Charlie Labs is pitching always-on AI for repetitive engineering work

Charlie Labs has introduced Daemons, a new product designed to keep watch over software teams’ recurring maintenance tasks without needing repeated prompts from humans. The company says the system is meant to operate continuously across tools such as Slack, Linear, GitHub, and related workflows, handling routine follow-through while engineers focus on higher-value work.

Daemons are described as persistent AI processes that can be defined in Markdown files stored in a repository. Instead of assigning a narrow task with a clear start and finish, users specify a role, a purpose, the events it should monitor, the actions it can take, and the actions it must avoid. Charlie Labs says that approach is intended to make the behavior predictable and easier for teams to trust.

Monitoring PRs, issues, CI, and documentation

The product is aimed at recurring coordination and maintenance work that often gets delayed or overlooked. According to Charlie Labs, daemons can help organize pull requests, issue trackers, ownership, priorities, and team context so information stays aligned. They can also maintain code, dependencies, documentation, runbooks, and other operational material to reduce drift as a project changes over time.

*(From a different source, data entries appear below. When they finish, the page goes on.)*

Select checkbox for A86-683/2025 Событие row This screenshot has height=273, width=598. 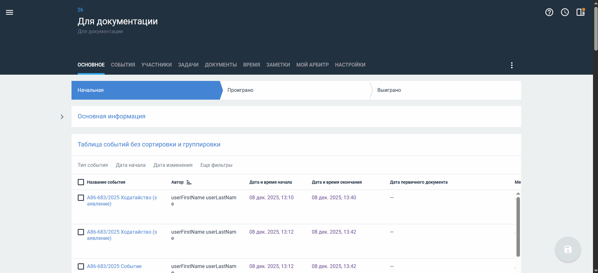(x=81, y=266)
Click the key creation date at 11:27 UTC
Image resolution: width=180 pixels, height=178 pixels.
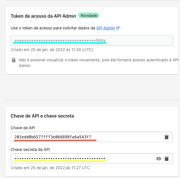[50, 168]
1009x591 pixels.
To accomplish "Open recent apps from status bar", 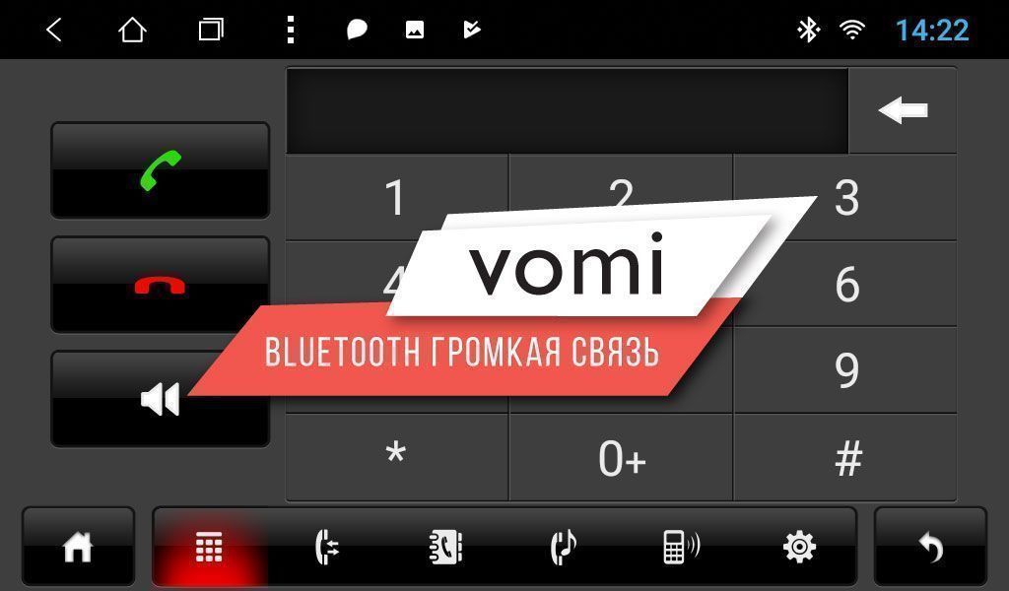I will pyautogui.click(x=211, y=30).
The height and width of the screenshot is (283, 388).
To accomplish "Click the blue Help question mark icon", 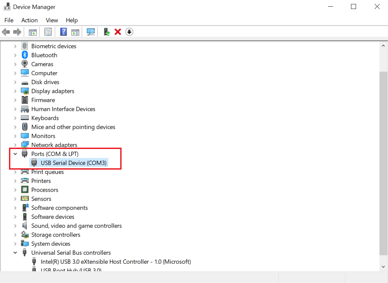I will pyautogui.click(x=64, y=32).
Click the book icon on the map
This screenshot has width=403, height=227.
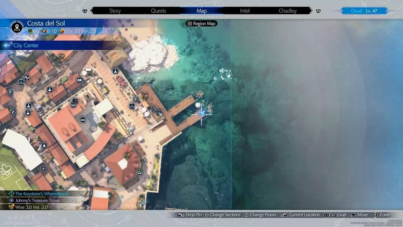79,80

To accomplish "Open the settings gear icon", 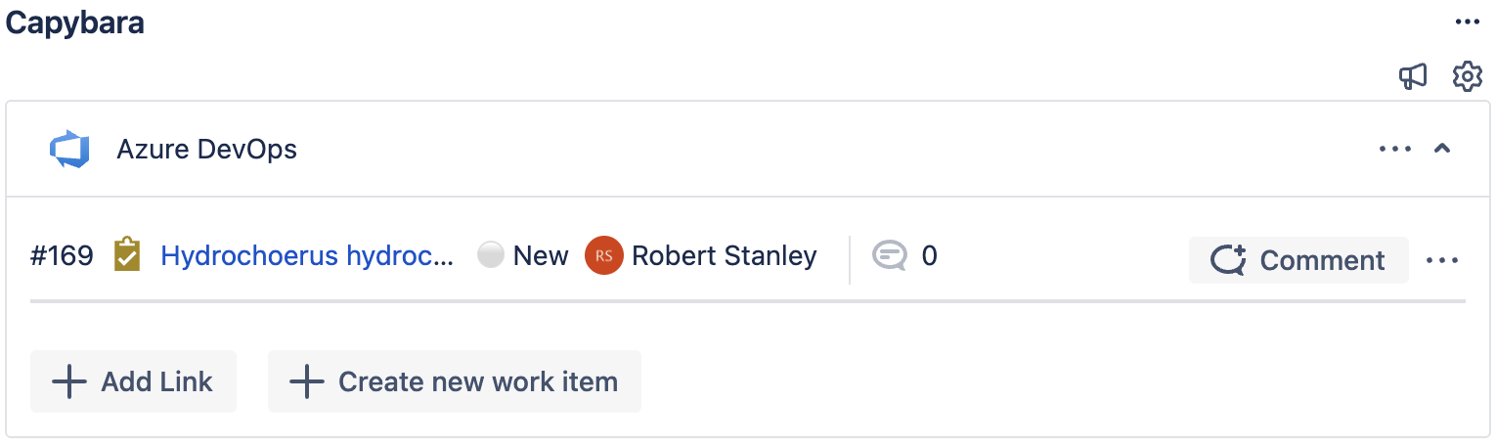I will click(x=1467, y=76).
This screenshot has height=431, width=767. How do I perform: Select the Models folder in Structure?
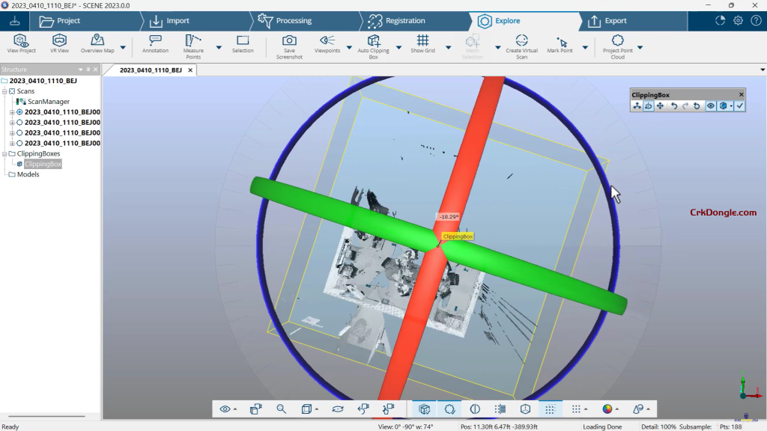pos(28,174)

The company’s examples include a PR helper daemon that watches pull requests as they are opened or updated, suggests improvements to descriptions, and flags missing reviewer context. Another sample daemon handles issue labeling in Linear by adding missing labels when new issues are created or when unlabeled items are found in a daily sweep. A separate bug-triage daemon watches for bugs, sets priority using Sentry impact data and context, assigns owners based on CODEOWNERS, and appends missing information to the issue body.

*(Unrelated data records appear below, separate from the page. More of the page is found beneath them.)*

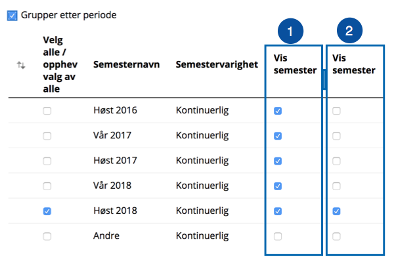Click Velg alle / opphev valg header

[60, 64]
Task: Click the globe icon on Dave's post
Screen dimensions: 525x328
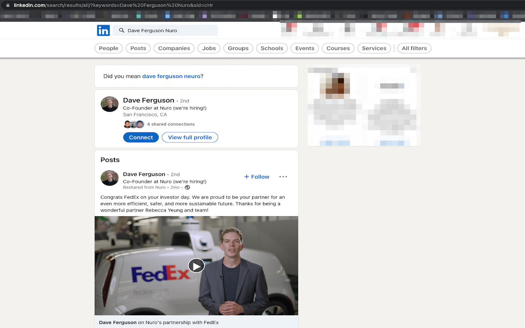Action: 187,187
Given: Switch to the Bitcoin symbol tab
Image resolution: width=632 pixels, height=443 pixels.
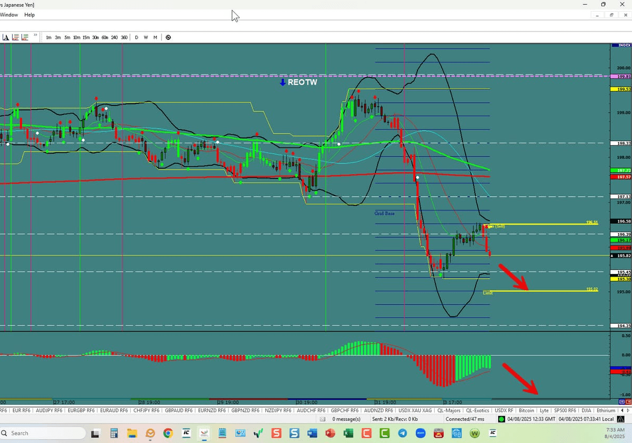Looking at the screenshot, I should [526, 410].
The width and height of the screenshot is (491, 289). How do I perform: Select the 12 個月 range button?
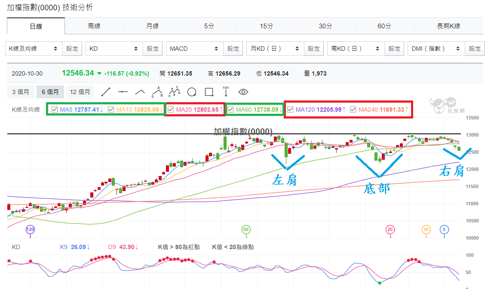pos(80,92)
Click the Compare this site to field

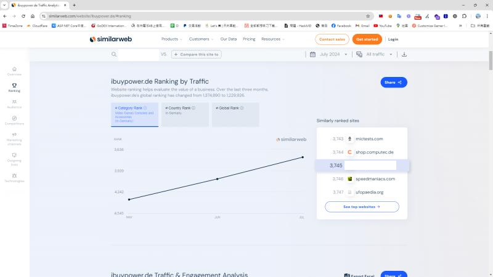pyautogui.click(x=196, y=54)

Charlie Labs says these daemons are deliberately constrained. They can be configured with deny rules that prevent them from taking actions such as merging pull requests, changing protected branches, deleting issues, or altering labels that are already in place. The company also points to rate limits and other limits sections in the daemon files to keep the work from overwhelming teammates or review processes.

Built as portable Markdown files

The daemon definition format uses frontmatter for declarative fields such as name, purpose, watch rules, routines, denied actions, and schedules. Below that, additional Markdown can define policy, output format, escalation rules, and other operational guidance. Charlie Labs says the format is open and portable, allowing the same file to work across providers that support the specification.

The company is also framing Daemons as a complement to existing AI agents rather than a replacement. In its positioning, agents help build new things, while daemons keep existing systems maintained over time. Charlie Labs argues that the value comes from ongoing attention to repetitive work that teams otherwise need to keep rediscovering and reassigning.

The broader pitch is that once a daemon is added to a repository, the benefit extends across the team without a separate rollout or onboarding process. Charlie Labs says teams can define the role once and let the daemon accumulate context, improve its understanding of the codebase, and continue working in the background.

The launch reflects a growing push in software development tools toward autonomous maintenance systems that can operate with fewer prompts and less manual follow-up. Charlie Labs is betting that engineering teams will see value in AI that handles the unglamorous but necessary work of keeping projects tidy, current, and review-ready.